Когда наконец он оказался перед дверью нужной квартиры (на первом этаже трехэтажного здания), то спросил себя, может, лучше развернуться и уйти. Дверь была заколочена, опалена и покрыта пятнами буровато-желтых микофитов. Сорняки заглушили траву и какие-либо признаки газона. В воздухе витал запах, похожий на вонь от выдохшегося уксуса. Стоявшие друг против друга ряды зданий образовывали коридор света, в конце которого бездомный пес обнюхивал землю, выискивая нужный запах. Даже с такого расстояния Хоэгботтон видел, как у него выпирают ребра. Где-то заплакал ребенок, звук вышел тонкий, разжиженный и какой-то автоматический. Он прозвучал так неожиданно, что Хоэгботтон подумал, что это, наверное, и не младенец вовсе, а нечто, подделывающееся под младенца в надежде подманить его ближе.
Еще через минуту он принял решение и достал из заплечного мешка ломик. Полчаса спустя он отодрал доски и увидел дверь, на которой по темному дереву четко выделялся более светлый косой крест. Он поймал себя на том, что дышит неглубоко, но часто, его обуревало предвкушение, подернутое страхом. Если бы он толкнул дверь и ему понадобилась бы помощь, никто не смог бы ее оказать, и все равно он жаждал чего-то (чем бы оно ни было), оставшегося внутри квартиры. Это могло быть что угодно, даже его собственная смерть. И все же он почувствовал прилив адреналина.

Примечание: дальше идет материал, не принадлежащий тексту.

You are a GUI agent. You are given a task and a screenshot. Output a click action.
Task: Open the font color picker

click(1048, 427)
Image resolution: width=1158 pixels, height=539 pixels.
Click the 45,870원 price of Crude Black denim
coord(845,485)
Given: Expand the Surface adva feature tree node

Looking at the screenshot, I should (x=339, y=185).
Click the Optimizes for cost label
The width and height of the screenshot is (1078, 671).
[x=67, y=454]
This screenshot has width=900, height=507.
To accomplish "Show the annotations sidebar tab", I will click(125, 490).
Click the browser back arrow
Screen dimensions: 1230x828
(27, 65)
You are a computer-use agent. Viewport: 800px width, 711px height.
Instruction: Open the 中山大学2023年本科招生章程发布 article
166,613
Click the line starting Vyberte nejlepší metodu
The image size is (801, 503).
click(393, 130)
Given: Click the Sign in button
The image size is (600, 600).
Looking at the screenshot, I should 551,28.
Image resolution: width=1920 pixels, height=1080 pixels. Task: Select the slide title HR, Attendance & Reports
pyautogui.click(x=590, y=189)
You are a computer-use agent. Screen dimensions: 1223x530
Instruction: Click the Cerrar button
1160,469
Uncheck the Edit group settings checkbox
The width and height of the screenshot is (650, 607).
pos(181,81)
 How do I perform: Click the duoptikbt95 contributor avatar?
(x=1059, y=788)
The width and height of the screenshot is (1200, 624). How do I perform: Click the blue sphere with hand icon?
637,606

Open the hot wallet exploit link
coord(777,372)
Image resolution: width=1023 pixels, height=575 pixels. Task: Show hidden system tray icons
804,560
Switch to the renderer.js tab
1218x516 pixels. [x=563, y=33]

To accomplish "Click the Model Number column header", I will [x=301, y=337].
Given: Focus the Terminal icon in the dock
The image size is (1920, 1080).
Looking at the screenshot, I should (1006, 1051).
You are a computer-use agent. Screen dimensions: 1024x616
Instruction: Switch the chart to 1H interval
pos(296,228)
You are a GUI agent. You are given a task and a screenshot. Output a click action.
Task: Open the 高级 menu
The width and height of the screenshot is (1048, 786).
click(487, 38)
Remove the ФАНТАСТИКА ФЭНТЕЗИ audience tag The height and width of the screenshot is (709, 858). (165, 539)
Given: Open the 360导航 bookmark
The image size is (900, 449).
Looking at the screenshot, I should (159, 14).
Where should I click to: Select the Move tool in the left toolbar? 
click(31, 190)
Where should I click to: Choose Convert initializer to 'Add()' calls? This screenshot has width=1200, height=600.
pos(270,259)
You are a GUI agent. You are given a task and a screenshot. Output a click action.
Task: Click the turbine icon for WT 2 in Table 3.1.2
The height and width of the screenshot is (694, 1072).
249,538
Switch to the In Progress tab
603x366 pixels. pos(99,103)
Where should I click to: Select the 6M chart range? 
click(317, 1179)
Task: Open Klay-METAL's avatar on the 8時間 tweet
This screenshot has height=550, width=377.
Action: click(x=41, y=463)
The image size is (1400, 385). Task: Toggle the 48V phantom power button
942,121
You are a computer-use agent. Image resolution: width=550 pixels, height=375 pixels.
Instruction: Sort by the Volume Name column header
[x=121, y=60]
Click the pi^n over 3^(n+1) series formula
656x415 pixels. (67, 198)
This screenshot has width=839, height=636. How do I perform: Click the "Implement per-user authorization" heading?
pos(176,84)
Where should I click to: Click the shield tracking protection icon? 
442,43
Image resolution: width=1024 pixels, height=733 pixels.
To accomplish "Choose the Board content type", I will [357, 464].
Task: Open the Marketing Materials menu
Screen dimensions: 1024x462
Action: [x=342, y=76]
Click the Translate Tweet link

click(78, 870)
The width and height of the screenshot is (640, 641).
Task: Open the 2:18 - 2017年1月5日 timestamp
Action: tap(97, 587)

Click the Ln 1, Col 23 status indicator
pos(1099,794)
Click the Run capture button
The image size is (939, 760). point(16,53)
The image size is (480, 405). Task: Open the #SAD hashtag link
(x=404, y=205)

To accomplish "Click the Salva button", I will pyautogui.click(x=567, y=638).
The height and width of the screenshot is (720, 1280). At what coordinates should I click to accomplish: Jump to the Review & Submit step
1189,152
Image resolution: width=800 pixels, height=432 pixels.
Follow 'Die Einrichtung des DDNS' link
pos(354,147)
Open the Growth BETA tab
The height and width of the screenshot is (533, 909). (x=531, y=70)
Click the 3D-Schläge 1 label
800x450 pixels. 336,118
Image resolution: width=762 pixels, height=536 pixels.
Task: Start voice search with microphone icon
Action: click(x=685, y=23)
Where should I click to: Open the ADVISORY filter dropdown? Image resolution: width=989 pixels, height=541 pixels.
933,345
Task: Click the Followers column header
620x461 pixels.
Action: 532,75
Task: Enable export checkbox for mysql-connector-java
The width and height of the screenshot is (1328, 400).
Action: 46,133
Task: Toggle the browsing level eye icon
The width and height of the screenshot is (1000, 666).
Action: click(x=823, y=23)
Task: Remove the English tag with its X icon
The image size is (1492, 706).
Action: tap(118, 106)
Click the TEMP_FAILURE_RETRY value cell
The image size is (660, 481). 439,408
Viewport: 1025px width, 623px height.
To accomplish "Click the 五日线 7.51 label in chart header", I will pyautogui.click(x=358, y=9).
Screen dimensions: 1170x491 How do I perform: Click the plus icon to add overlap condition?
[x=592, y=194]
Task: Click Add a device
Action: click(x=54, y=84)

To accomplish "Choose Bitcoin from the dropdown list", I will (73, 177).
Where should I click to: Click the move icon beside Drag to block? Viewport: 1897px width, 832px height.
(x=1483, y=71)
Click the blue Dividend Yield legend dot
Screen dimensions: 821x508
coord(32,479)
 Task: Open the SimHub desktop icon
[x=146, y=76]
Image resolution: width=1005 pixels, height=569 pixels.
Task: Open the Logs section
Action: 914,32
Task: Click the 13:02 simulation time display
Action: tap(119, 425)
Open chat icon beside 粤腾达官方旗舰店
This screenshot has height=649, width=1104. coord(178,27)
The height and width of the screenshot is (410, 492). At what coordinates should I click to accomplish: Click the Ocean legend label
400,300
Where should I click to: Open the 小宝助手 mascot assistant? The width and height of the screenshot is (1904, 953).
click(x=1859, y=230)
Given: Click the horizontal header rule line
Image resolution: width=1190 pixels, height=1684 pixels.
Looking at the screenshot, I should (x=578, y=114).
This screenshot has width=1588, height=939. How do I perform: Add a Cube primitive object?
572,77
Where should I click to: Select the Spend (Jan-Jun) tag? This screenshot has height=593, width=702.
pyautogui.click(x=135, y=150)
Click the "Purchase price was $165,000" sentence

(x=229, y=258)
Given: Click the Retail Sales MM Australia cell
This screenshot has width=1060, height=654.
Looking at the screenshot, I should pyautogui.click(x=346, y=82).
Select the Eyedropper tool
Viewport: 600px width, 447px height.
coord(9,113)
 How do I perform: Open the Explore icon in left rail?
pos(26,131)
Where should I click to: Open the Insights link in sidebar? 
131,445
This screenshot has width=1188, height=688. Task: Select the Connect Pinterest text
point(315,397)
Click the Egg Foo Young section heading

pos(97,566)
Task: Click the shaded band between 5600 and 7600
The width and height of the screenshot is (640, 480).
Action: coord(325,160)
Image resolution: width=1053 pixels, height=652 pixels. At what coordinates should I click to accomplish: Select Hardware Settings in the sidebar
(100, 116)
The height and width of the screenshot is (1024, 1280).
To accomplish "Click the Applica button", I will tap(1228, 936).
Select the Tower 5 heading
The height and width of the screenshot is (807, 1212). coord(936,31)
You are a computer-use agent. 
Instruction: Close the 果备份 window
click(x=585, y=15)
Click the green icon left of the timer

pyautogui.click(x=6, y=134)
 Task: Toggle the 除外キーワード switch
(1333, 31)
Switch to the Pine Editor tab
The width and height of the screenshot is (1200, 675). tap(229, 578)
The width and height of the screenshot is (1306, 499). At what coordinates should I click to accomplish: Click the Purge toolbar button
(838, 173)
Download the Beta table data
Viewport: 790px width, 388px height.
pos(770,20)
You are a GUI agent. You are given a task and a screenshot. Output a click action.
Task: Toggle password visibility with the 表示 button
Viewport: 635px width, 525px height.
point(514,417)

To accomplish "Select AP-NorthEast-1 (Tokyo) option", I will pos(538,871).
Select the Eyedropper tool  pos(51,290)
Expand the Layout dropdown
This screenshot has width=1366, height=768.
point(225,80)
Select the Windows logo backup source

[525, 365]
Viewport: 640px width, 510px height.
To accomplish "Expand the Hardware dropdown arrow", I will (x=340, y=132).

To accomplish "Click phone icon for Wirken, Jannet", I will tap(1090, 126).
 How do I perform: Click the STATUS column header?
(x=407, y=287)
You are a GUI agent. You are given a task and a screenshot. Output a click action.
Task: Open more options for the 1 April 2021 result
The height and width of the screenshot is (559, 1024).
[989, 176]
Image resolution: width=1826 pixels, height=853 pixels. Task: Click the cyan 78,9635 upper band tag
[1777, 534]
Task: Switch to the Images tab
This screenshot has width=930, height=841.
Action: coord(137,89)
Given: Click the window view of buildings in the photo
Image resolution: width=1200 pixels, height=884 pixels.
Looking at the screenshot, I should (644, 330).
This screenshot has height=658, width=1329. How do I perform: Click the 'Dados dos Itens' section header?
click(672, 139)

Потянув дверь на себя, Хоэгботтон шагнул за порог, занося ломик как оружие.
Его глаза не сразу привыкли к темноте. Воздух был затхлым. Окна справа и слева от коридора, хотя и были забраны досками, все же пропускали достаточно света, чтобы разглядеть, как светятся дорожки пыли на полу, — точь-в-точь колонии крохотных, приглушенных светлячков. Коридор был на удивление обыкновенным: все на своих местах. В еще более скудно освещенной гостиной Хоэгботтон разглядел, что некогда здесь устроил себе берлогу какой-то бродяга, а потом ее бросил. Диван был перевернут, покрывало пущено на импровизированный шатер, на полу для мягкости настелены газеты. Собачий кал был более свежим, и сваленные в углу кости каких-то мелких животных тоже. Трупик кролика, усохший, но с коркой крови, мог быть всего недельной давности. Обои опали в бормочущей дряхлости полос и обрывков. Висевшие по стенам картины рухнули на пол, будто хотели сбежать, крючки давно вывалились из стен. От комнаты исходил слабый горьковатый запах — кислотная горечь, раскрывавшая тайные договоренности меж деревом и микофитами, естественные плоды гниения. Серошапки не появлялись здесь очень и очень давно. Он опустил ломик.